INPUT DATA section start

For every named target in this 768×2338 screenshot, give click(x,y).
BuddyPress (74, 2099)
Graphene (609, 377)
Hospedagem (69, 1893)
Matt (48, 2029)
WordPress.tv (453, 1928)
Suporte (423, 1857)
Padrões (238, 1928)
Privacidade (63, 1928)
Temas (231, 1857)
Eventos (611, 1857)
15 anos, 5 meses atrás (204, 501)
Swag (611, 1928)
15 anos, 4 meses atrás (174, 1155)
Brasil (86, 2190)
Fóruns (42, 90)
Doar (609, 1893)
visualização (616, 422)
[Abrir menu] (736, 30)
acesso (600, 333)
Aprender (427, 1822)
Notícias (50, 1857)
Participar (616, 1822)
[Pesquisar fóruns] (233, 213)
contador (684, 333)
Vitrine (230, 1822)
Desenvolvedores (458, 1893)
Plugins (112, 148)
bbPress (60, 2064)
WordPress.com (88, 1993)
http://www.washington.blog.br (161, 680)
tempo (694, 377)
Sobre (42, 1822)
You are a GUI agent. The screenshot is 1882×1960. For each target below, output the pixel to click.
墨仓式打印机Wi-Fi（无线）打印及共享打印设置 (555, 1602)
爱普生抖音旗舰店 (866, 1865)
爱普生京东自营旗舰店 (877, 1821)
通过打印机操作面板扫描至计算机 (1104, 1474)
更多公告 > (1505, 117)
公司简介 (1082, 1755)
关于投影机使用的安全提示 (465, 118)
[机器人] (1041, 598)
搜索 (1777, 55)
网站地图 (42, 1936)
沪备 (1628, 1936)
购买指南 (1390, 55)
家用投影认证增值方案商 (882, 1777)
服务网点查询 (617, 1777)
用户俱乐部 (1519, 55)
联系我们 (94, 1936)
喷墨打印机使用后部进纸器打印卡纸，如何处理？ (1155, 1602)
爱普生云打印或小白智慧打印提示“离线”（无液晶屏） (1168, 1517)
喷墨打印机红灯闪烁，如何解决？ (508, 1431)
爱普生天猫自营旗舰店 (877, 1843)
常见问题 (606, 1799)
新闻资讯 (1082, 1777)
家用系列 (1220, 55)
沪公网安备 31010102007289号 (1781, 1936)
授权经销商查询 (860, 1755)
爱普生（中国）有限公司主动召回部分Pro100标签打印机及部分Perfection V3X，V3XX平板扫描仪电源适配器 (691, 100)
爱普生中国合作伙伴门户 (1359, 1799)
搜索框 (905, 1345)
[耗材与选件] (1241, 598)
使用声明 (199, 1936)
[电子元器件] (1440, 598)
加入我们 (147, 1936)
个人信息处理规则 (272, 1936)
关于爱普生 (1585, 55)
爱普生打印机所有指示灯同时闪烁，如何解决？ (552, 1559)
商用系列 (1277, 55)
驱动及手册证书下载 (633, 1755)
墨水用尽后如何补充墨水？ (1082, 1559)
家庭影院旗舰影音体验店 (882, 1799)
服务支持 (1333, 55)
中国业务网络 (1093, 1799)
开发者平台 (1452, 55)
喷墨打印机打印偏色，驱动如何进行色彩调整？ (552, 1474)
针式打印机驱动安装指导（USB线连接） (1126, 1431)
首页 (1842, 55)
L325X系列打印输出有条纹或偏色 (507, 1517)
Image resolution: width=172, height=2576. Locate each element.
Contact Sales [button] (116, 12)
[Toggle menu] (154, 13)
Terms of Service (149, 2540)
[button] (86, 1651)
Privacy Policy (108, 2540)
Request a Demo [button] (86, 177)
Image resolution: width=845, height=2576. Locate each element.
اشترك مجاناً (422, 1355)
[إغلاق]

INPUT DATA section end

» **EXERCISE GOAL**
An exact copy of the lines above, from the one containing "联系我们 (94, 1936)" down to the one containing "关于爱普生 (1585, 55)" and including both, is the whole answer; retype it and nothing else.

» **EXERCISE ANSWER**
联系我们 (94, 1936)
喷墨打印机使用后部进纸器打印卡纸，如何处理？ (1155, 1602)
爱普生云打印或小白智慧打印提示“离线”（无液晶屏） (1168, 1517)
喷墨打印机红灯闪烁，如何解决？ (508, 1431)
爱普生天猫自营旗舰店 (877, 1843)
常见问题 (606, 1799)
新闻资讯 (1082, 1777)
家用系列 (1220, 55)
沪公网安备 31010102007289号 (1781, 1936)
授权经销商查询 (860, 1755)
爱普生（中国）有限公司主动召回部分Pro100标签打印机及部分Perfection V3X，V3XX平板扫描仪电源适配器 (691, 100)
爱普生中国合作伙伴门户 (1359, 1799)
搜索框 (905, 1345)
[耗材与选件] (1241, 598)
使用声明 (199, 1936)
[电子元器件] (1440, 598)
加入我们 (147, 1936)
个人信息处理规则 (272, 1936)
关于爱普生 (1585, 55)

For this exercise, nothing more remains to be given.